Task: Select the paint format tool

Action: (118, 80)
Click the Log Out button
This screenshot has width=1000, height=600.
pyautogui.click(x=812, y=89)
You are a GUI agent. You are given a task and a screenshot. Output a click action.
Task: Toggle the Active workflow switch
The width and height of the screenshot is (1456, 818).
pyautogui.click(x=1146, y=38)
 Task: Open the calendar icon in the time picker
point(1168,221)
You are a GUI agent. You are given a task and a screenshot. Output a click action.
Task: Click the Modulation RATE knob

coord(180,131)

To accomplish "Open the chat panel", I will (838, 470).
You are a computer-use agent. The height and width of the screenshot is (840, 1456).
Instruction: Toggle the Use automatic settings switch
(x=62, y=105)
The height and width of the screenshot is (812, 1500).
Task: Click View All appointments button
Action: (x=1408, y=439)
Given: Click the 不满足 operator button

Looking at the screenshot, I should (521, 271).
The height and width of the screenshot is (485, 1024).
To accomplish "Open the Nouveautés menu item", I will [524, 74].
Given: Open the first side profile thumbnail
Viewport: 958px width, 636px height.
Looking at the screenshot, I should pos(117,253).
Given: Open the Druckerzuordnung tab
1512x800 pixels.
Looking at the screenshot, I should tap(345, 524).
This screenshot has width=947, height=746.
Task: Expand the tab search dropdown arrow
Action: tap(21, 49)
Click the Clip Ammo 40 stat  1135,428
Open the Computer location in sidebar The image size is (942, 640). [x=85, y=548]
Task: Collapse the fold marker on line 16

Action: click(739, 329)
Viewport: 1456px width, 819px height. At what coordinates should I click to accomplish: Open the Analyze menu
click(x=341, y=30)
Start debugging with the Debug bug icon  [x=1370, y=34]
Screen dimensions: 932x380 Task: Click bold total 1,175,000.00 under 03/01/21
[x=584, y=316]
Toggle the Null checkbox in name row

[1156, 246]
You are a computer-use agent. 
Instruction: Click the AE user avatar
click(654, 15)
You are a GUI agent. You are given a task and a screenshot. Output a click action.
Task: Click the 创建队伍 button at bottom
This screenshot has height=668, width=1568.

━━━━━━━━━━━━━━━━

■ **What the exercise asks**
Copy out the data exactly, starting with the line containing "Screen dimensions: 932x380" and running through the end of the data.

■ **Full response**
Screen dimensions: 932x380 Task: Click bold total 1,175,000.00 under 03/01/21
[x=584, y=316]
Toggle the Null checkbox in name row

[1156, 246]
You are a computer-use agent. 
Instruction: Click the AE user avatar
click(654, 15)
You are a GUI agent. You are given a task and a screenshot. Output a click action.
Task: Click the 创建队伍 button at bottom
This screenshot has height=668, width=1568.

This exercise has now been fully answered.